## WORK INSTRUCTION
Only the lines holding the string "computer" are needed; copy each of them from the data.

## RECORDED DATA
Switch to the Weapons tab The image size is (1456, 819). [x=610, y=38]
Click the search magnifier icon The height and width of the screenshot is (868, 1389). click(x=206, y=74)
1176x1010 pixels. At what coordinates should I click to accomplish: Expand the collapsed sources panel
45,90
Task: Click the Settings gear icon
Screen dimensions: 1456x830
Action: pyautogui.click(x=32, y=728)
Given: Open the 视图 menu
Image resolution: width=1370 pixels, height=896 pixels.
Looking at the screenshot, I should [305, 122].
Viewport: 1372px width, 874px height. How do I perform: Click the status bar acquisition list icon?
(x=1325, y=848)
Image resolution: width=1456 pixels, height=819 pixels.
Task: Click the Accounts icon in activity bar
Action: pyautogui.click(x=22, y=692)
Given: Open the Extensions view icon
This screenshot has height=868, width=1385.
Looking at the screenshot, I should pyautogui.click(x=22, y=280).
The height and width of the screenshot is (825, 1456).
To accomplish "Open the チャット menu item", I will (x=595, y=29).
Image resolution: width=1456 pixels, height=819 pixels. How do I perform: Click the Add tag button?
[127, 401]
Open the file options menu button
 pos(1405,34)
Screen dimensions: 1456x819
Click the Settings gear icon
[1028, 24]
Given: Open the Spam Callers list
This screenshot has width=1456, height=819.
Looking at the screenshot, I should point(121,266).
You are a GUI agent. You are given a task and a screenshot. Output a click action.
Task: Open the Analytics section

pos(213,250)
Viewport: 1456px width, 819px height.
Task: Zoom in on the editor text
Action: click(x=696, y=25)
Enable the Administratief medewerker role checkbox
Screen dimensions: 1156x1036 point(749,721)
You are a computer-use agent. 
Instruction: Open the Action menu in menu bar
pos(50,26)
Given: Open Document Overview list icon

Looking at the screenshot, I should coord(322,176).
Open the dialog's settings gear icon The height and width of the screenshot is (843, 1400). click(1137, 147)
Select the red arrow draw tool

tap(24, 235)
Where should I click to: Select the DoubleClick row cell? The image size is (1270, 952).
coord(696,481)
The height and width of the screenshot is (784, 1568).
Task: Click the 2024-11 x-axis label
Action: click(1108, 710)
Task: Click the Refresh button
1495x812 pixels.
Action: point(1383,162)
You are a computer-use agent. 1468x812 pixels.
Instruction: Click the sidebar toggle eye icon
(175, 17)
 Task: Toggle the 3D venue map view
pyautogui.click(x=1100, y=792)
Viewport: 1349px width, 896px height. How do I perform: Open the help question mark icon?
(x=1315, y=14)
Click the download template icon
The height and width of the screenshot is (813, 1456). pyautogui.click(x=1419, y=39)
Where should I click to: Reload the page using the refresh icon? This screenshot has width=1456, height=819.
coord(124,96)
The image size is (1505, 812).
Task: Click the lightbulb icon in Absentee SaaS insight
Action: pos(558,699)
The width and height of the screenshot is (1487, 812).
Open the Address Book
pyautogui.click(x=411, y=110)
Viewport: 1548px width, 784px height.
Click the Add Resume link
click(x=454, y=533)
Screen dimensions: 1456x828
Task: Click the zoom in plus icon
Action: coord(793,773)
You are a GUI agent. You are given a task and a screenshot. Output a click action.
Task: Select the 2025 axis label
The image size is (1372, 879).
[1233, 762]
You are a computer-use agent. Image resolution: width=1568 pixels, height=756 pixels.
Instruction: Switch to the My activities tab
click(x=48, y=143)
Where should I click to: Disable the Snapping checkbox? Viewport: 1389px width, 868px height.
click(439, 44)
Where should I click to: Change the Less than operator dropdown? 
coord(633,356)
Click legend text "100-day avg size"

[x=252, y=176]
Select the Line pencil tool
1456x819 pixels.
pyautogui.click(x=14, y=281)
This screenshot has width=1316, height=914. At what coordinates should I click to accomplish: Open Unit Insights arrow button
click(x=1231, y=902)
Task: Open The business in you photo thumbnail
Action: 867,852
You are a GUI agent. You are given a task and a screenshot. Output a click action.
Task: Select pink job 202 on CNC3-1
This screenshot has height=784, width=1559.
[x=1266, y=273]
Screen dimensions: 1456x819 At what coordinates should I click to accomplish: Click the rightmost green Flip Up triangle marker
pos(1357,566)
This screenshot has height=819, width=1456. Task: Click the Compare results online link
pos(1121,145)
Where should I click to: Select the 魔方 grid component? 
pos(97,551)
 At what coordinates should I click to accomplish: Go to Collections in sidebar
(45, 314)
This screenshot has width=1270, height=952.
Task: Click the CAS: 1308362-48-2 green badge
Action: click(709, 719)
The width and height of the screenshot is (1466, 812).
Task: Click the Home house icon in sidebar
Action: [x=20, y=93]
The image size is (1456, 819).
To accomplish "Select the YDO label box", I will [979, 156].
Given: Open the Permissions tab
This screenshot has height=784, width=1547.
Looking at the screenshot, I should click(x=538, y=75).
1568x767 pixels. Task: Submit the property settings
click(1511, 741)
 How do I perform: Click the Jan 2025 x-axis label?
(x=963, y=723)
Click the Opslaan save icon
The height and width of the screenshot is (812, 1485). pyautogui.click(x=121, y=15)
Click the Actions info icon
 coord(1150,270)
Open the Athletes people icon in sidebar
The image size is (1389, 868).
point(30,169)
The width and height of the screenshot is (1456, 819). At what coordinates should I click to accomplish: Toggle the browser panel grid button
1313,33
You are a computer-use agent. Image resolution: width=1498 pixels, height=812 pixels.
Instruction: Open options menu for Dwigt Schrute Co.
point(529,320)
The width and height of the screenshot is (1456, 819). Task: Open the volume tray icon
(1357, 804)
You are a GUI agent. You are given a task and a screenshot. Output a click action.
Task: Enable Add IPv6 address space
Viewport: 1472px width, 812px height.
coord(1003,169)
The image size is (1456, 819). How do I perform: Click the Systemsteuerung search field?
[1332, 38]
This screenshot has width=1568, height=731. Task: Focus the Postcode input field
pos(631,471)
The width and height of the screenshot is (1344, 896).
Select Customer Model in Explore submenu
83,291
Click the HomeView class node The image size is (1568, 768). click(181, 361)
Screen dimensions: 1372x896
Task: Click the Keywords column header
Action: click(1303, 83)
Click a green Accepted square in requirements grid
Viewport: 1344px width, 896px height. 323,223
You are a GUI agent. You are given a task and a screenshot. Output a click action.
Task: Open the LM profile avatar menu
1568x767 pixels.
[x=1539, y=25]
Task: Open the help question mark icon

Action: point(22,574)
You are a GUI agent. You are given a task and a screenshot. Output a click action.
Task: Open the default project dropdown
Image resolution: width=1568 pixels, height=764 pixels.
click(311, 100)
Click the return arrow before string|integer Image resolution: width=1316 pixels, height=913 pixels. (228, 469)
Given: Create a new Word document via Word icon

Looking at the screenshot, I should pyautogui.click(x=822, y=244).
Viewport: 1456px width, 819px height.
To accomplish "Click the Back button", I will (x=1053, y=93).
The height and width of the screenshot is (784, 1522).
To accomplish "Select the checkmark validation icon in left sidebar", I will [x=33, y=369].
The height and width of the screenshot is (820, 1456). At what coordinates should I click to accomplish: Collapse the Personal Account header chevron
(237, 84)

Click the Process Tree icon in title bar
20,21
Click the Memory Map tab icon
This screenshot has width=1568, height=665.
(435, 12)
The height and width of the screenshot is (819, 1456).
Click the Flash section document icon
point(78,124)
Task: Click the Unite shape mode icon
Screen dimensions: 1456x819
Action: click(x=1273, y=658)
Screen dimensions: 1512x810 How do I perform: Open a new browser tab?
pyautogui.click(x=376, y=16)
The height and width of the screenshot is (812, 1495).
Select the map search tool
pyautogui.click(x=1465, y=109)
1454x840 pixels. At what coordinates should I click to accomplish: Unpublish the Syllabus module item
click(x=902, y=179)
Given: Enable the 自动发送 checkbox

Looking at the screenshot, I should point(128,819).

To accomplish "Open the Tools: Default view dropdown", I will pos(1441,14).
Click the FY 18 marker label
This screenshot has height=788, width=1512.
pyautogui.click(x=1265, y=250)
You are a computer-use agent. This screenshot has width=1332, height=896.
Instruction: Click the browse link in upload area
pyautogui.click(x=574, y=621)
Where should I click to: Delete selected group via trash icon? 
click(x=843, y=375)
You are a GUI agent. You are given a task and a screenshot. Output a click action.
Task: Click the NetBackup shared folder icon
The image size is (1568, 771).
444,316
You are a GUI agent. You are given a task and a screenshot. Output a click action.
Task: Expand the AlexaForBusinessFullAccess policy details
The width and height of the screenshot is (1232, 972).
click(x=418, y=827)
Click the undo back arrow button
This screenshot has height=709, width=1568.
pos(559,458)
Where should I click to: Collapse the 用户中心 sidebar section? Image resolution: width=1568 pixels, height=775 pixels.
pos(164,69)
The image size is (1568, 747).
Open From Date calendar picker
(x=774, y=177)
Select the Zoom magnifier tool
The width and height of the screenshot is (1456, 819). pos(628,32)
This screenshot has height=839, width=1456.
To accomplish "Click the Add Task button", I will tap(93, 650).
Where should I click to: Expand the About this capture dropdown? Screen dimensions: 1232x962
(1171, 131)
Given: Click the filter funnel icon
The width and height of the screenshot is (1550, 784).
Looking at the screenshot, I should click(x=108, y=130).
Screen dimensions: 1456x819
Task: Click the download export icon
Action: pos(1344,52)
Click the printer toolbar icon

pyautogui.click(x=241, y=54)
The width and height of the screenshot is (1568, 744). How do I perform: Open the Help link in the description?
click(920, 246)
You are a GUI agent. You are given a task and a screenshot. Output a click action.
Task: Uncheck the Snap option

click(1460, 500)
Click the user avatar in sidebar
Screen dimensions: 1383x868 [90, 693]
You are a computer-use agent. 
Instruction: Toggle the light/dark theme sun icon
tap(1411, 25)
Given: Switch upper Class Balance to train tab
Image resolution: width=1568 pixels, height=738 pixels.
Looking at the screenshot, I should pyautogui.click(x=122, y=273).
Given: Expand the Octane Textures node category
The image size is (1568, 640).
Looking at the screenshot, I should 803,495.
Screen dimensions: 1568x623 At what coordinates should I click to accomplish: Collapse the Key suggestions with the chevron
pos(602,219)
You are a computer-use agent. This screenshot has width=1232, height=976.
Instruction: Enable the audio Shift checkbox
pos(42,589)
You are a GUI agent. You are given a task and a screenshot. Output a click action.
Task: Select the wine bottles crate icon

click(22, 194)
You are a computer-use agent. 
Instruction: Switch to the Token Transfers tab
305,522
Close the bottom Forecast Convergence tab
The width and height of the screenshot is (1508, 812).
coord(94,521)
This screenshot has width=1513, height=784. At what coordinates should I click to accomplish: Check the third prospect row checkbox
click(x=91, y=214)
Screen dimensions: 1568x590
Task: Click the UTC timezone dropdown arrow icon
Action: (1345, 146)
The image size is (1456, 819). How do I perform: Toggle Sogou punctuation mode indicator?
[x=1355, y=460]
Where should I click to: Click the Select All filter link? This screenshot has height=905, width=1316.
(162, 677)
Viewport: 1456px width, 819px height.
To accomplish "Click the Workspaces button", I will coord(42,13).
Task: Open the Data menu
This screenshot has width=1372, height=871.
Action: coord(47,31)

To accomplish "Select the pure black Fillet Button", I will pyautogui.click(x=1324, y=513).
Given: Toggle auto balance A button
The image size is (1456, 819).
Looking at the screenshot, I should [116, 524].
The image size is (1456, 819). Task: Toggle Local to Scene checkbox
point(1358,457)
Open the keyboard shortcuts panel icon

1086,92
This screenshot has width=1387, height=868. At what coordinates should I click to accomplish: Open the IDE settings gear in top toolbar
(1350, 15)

## RESULT FOR THIS TASK
You are a computer-use agent. 
You are a computer-use agent. 1468x812 pixels.
You are a computer-use agent. Image resolution: width=1568 pixels, height=756 pixels.
You are a computer-use agent. Image resolution: width=1498 pixels, height=812 pixels.
You are a computer-use agent. This screenshot has width=1332, height=896.
You are a computer-use agent. 
You are a computer-use agent. This screenshot has width=1232, height=976.
You are a computer-use agent. 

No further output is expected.